Dave spent the first week pretty lethargic and miserable. It's a bit more challenging to find the effort to haul 35 pounds of child on a hike when you only have an appetite to eat dinner each day. Despite that, we still managed to have a good time exploring Joshua Tree. Joshua Tree is the 40th national park that Dave and I have explored together since we got married in 2006, so we had AJ capture us by the sign.

40 national parks (not including monuments and such) in less than 10 years.

From there, we explored Channel Islands National Park. We took a boat ride to Anacapa Island and spent the day exploring the beautiful vistas, looking for sea lions and even spotting a whale. The boys enjoyed splashing in the ocean.

The views from Anacapa are stunning!

The day before we went to the island, Teddy spent probably close to an hour walking while holding our hands because he loved the water! He kept leading whoever had his hands back into the ocean to splash, play and laugh.

This boy loves the water!

Fortunately Dave started feeling better mid-trip, which made our next stop in Yosemite even more enjoyable. Both boys have been to Yosemite two years ago just before Teddy turned one when we explored most of California's national parks. It's one of our favorite national parks, so we were excited to make a return visit and spend Easter in God's country. We avoided the crowds for the day by going to Hetch Hetchy, which is a much less visited part of the park. The hike across the dam, through the tunnel and up to this waterfall was probably AJ's favorite hike of the trip, and Teddy couldn't get enough of the splashing into the waterfall.

What a great way to spend Easter, hiking in this gorgeous country.

From there, we headed to Death Valley.

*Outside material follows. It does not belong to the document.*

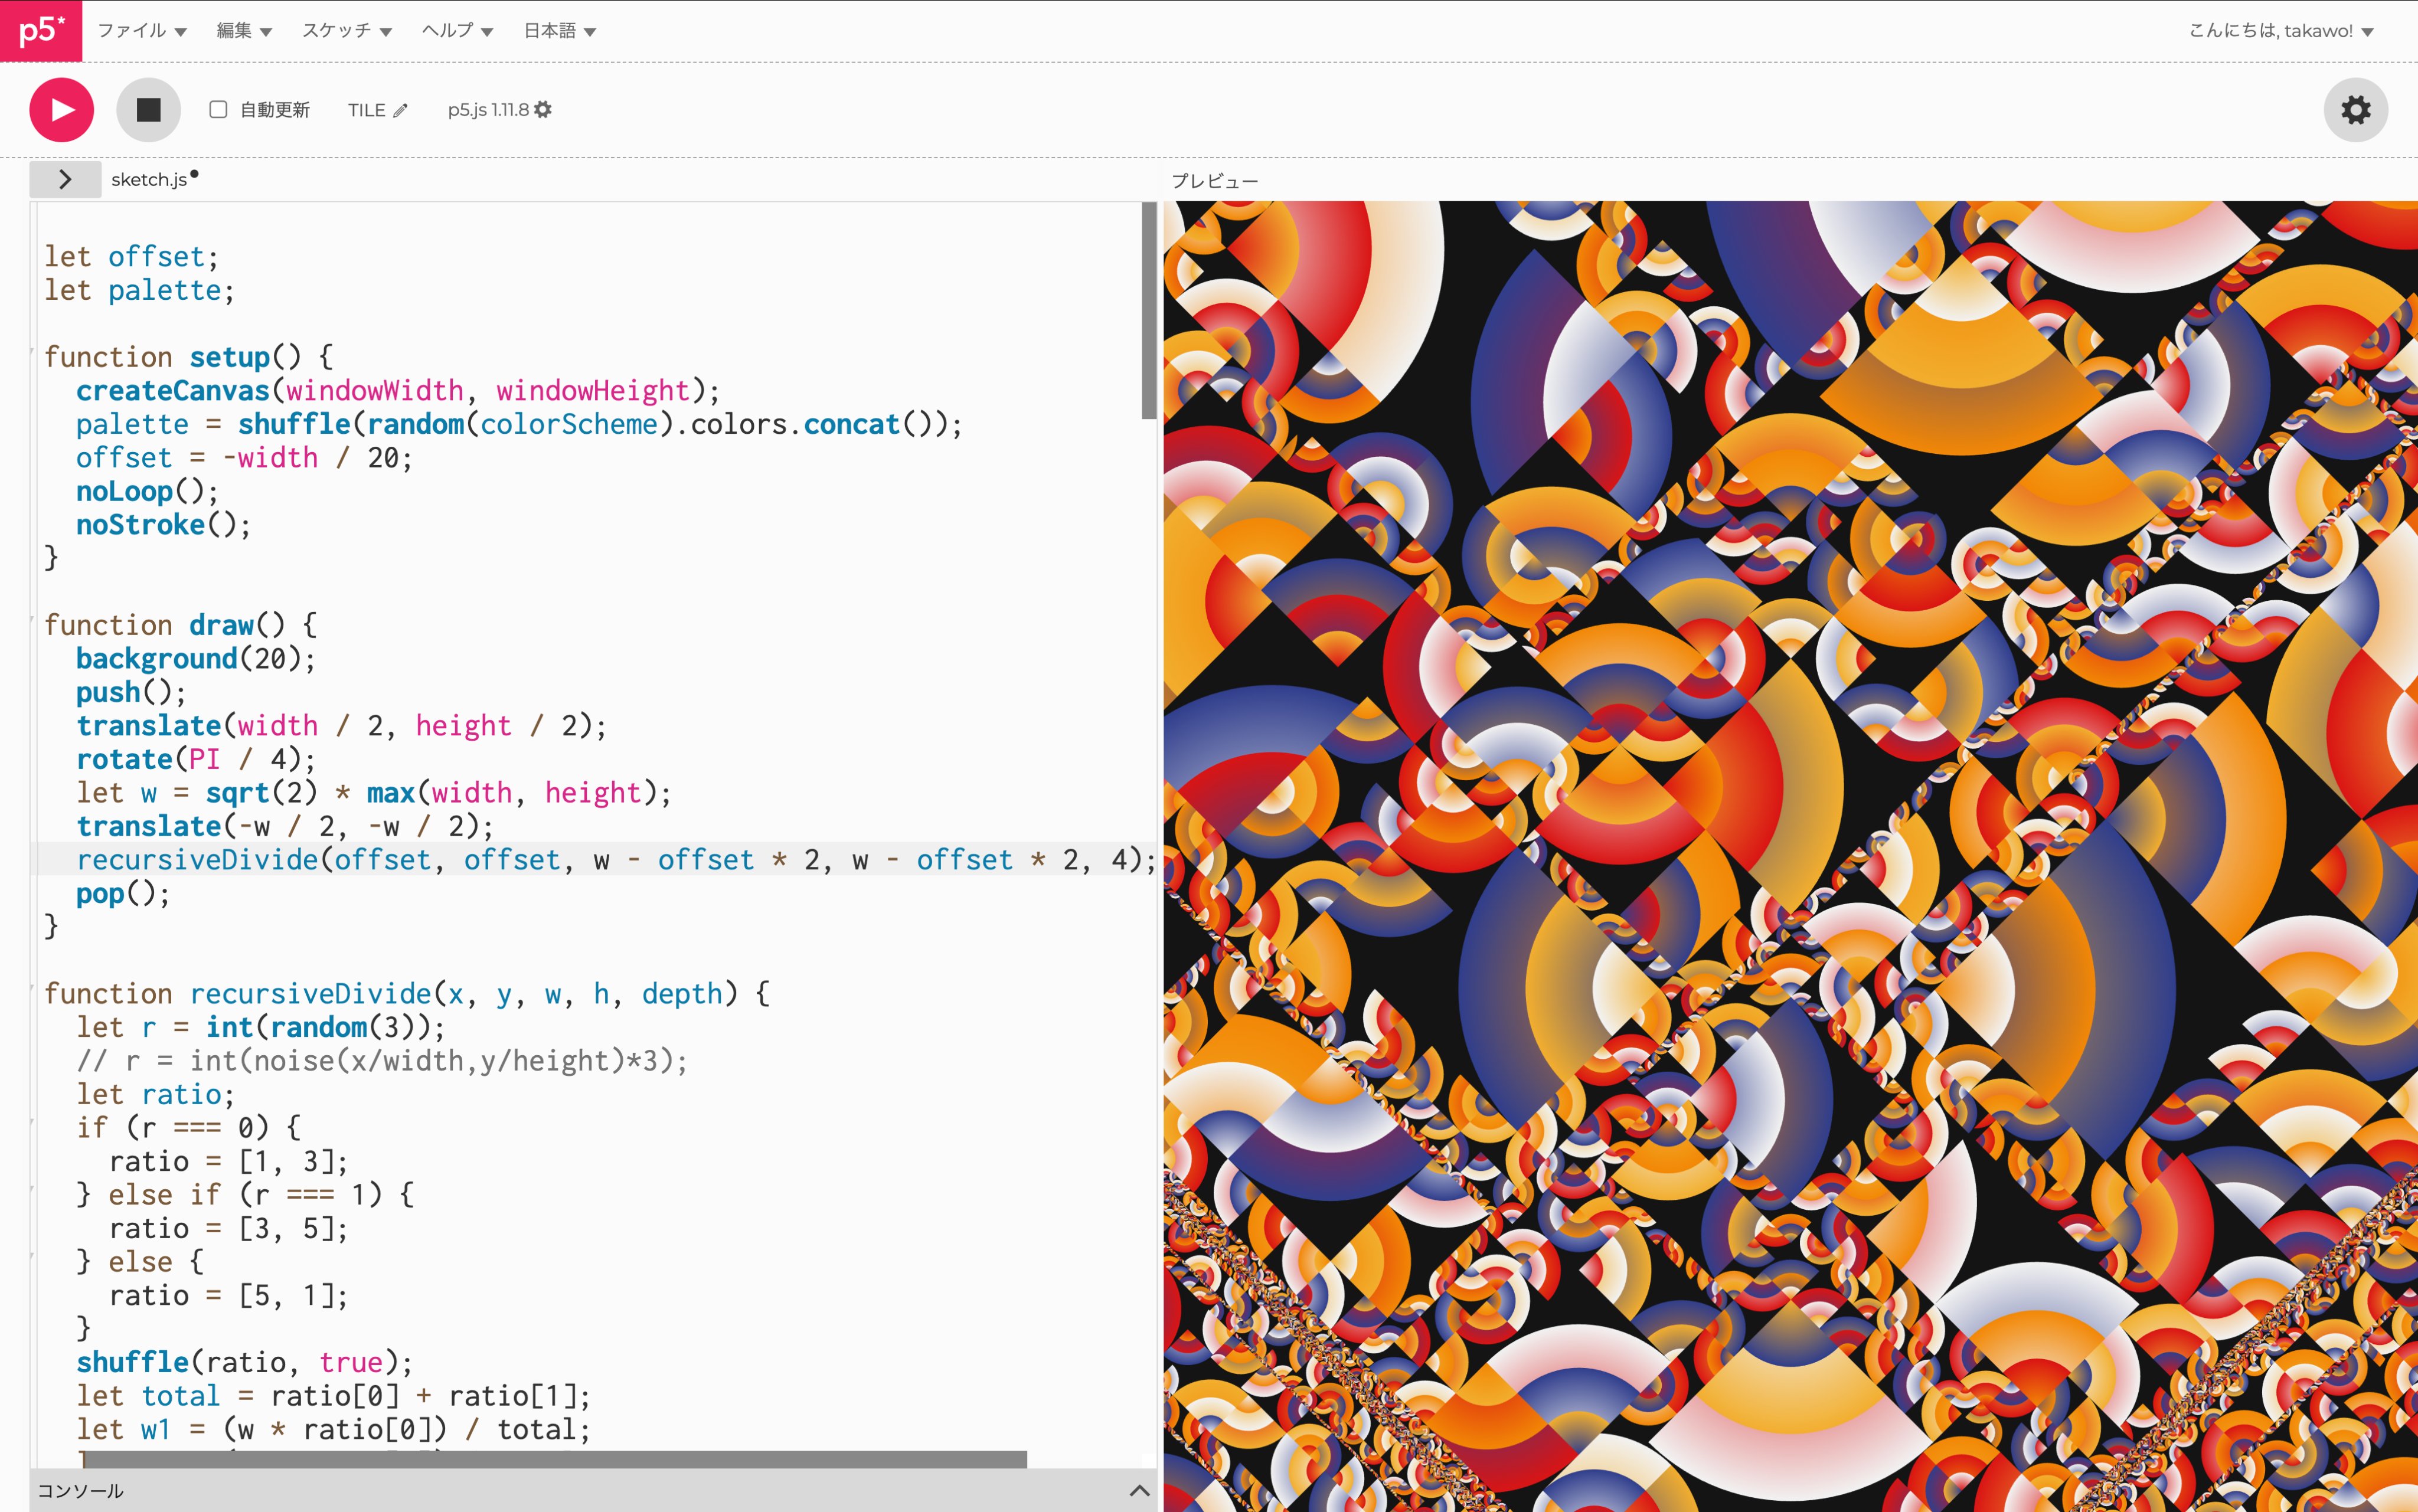Expand the sidebar file list chevron
This screenshot has width=2418, height=1512.
(65, 179)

We were a bit disappointed that Scotty's Castle, is a beautiful castle-like home, was closed because of damage from a flood last fall. We were hoping it might be open by the time we got there, but it's probably going to be years before it's open again. Death Valley was the place that far exceeded our expectations. We got to play in sand dunes, which both boys loved. We hiked into twisty slot canyons that had AJ running through them like a maze and Teddy giggling most of the way. We saw amazing views, enjoyed slightly cooler temps (like 70s and 80s instead of 90s, which is a benefit when schlepping kids on your back).

I dumped about 1/2 cup of sand out of his shorts at his next diaper change.

And, there was a pool at Death Valley, filled with warm spring-fed water, which meant 2 days swimming in a true desert oasis.

Best dollar investment of the trip was this floatie ring.

Our last park of the trip was Zion, which was another return visit for Dave and I. It was new for the boys, though, so AJ got his 4th junior ranger badge of the trip. Zion is one of the prettiest places on earth, in my humble opinion. We spent a couple days hiking and taking in the views.

We really love our children to haul them up these switchbacks!

And then yesterday we caught a 5:30 a.m. shuttle to the airport to fly back to Milwaukee. We dropped 50 degrees in temperature in 24 hours. We managed to vote and get 3 loads of laundry done last night before collapsing into our beds with AJ playing away still. (He's 2 time zones behind, so he he had lots of energy left to play.)  Today is back to work, which is a break for me from this wonderful vacation.